Every year, according to the World Health Organization, 600 million trees are chopped down and 22 billion tons of water used to make cigarettes. Smoking releases 84 million tons of carbon dioxide annually into the atmosphere, the WHO added, while 766,571 metric tons of cigarette butts with filters using single-use microplastics pollute the environment.
E-cigarette waste, which is not biodegradable, is even more harmful as vaporizers contain metal, circuitry, single-use plastic cartridges, batteries and toxic chemicals.

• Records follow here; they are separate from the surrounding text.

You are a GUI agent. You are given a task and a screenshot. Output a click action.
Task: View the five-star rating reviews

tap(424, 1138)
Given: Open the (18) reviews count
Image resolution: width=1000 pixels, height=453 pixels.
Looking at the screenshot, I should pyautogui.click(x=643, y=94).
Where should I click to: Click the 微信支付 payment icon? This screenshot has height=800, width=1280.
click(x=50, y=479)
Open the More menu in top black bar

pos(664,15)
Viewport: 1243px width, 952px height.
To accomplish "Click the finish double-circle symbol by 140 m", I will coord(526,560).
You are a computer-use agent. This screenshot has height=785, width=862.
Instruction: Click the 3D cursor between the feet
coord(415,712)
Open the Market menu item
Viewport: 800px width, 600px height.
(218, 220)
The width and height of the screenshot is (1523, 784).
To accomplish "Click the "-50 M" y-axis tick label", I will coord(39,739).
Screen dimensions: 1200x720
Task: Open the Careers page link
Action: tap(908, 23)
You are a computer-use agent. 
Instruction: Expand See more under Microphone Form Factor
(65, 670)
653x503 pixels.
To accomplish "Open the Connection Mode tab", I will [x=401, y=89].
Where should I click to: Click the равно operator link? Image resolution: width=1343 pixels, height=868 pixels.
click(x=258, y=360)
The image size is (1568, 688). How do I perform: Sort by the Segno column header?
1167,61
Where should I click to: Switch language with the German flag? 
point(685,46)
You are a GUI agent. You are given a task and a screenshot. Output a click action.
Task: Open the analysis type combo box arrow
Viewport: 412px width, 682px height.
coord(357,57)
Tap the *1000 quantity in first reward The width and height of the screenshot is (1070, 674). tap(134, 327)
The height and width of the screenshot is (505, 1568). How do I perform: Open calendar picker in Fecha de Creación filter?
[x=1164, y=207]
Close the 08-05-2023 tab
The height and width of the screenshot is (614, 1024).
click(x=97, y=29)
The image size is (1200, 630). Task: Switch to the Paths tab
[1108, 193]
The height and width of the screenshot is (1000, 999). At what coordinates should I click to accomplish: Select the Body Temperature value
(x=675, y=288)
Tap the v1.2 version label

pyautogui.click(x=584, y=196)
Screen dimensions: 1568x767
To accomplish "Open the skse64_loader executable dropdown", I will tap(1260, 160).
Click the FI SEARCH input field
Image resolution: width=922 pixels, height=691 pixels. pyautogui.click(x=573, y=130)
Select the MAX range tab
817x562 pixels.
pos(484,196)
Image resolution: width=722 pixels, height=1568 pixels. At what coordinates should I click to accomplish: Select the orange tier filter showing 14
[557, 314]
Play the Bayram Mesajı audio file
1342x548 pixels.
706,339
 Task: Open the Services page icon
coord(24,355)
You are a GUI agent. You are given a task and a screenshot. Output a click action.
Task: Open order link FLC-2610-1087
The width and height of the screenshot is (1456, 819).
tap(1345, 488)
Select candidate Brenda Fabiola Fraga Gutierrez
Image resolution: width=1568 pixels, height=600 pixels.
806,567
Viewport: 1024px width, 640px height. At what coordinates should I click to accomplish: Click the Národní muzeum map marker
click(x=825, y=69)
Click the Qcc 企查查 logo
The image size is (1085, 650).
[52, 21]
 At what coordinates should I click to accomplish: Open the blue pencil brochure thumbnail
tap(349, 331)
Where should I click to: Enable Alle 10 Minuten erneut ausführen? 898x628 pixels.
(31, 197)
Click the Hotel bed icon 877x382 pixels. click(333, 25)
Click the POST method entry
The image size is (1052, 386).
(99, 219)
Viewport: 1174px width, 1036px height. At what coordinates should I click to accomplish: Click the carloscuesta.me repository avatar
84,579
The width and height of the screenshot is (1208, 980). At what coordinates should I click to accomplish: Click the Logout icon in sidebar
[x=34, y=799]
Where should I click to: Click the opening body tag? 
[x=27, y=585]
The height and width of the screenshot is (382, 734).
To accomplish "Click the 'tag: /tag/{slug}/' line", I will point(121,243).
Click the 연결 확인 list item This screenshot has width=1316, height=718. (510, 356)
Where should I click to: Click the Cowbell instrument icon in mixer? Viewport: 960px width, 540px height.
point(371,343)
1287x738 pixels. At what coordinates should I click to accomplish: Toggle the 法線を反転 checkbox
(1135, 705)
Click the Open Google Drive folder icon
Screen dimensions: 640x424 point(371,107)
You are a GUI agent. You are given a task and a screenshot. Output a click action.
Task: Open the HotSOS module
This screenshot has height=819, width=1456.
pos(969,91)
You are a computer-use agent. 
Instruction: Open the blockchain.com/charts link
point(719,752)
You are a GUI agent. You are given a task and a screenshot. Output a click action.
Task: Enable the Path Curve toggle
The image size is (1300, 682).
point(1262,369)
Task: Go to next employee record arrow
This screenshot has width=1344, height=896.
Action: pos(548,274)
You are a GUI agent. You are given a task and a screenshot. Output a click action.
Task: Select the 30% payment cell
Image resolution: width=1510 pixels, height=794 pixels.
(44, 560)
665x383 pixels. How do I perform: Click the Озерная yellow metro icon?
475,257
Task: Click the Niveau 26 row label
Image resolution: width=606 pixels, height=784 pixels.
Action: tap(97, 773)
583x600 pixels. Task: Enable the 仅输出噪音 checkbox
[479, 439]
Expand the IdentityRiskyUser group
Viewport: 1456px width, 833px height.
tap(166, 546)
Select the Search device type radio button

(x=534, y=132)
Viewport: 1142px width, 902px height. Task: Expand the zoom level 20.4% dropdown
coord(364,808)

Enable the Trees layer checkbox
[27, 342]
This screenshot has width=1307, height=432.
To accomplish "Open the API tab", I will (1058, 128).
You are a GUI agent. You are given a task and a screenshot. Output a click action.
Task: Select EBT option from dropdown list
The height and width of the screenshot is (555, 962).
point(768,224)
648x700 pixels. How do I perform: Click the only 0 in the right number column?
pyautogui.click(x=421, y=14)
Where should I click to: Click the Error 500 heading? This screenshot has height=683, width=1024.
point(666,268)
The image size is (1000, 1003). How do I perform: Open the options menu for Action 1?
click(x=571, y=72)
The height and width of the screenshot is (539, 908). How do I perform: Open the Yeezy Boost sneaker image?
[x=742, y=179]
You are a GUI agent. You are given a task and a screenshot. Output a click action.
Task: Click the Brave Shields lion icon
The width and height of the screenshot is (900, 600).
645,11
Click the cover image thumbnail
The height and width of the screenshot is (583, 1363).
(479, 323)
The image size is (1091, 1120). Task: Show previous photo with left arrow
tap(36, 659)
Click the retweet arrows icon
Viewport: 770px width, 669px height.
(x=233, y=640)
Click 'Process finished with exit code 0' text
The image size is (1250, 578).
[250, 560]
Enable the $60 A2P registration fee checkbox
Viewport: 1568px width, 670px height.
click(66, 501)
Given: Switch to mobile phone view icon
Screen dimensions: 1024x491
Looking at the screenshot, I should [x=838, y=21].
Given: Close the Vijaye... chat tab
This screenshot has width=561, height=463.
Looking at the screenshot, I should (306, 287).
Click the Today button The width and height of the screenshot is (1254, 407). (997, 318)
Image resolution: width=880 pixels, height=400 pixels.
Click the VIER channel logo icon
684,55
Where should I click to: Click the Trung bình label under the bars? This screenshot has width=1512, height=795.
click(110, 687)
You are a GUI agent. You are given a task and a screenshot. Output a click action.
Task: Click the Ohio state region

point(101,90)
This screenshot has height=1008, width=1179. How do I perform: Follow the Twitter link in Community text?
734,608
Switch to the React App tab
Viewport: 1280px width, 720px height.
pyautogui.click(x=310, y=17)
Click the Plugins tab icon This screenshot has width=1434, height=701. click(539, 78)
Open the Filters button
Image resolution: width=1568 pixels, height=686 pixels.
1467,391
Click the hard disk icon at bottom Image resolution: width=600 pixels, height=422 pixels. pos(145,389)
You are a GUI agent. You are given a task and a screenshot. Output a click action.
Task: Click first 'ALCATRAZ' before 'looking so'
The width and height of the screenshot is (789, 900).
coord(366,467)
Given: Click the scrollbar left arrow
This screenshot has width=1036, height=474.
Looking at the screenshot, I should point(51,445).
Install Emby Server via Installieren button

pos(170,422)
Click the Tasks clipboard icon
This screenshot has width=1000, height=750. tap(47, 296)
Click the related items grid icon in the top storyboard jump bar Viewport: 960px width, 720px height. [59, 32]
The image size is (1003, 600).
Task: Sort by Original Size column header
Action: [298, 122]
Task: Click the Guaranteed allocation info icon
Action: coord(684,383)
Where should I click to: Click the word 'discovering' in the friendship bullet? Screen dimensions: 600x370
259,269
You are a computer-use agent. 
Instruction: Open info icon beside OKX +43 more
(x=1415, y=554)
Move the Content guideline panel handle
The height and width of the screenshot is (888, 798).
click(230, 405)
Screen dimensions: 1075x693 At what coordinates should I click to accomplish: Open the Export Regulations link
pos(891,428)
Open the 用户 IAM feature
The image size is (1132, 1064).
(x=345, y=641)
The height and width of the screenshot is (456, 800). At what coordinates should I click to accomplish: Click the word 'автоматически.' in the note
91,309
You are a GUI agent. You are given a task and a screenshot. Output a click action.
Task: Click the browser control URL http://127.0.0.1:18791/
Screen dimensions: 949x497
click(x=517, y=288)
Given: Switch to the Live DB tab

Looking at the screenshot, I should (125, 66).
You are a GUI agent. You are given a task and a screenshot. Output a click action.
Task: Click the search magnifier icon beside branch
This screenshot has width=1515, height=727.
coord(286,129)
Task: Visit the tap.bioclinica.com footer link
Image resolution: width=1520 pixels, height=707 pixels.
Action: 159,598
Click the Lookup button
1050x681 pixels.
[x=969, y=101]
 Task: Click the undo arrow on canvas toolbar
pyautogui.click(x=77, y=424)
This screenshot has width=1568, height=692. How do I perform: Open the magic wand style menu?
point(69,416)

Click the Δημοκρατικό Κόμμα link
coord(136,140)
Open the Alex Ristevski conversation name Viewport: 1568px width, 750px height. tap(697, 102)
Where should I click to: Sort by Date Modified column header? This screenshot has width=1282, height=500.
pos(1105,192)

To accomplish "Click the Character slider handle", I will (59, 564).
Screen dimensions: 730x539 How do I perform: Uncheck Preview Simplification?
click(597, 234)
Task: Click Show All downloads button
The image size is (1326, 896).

As the world marks No-Tobacco Day on May 31, the WHO is reminding the COVID-battered planet that tobacco use kills over eight million people every year, and further harms human health through environmental degradation. The WHO is also decrying the industry’s “greenwashing” of the harm tobacco is inflicting on the health of humans and the planet.
President Duterte, who suffers from the smoking-related Buerger’s disease, will be remembered for banning smoking in public places during his watch. He is being urged by the top medical associations plus his secretary of health to veto a bill that liberalizes access to vapes.
To mark this year’s No-Tobacco Day, the WHO is prodding governments to encourage and support tobacco farmers to switch to alternative and more sustainable livelihoods. An estimated 3.5 million hectares of land are cleared each year for tobacco growing, contributing to deforestation. About 90 percent of the farms are in developing countries such as the Philippines.
Promoting crop switching and alternative livelihoods through executive action and legislation could be a challenge for the incoming president, whose bailiwick is the country’s tobacco-producing Ilocos region. On the other hand, he has the needed political capital to persuade tobacco farmers to begin a gradual shift to products that are kind to both human and environmental health. Ilocos Norte takes pride in pursuing green policies, including alternative energy such as wind power.
The WHO stresses that the harmful impacts of tobacco use along with the industry’s “greenwashing” will impede the attainment of certain sustainable development goals. As this year’s theme for the special day emphasizes, “tobacco is killing us and our planet.”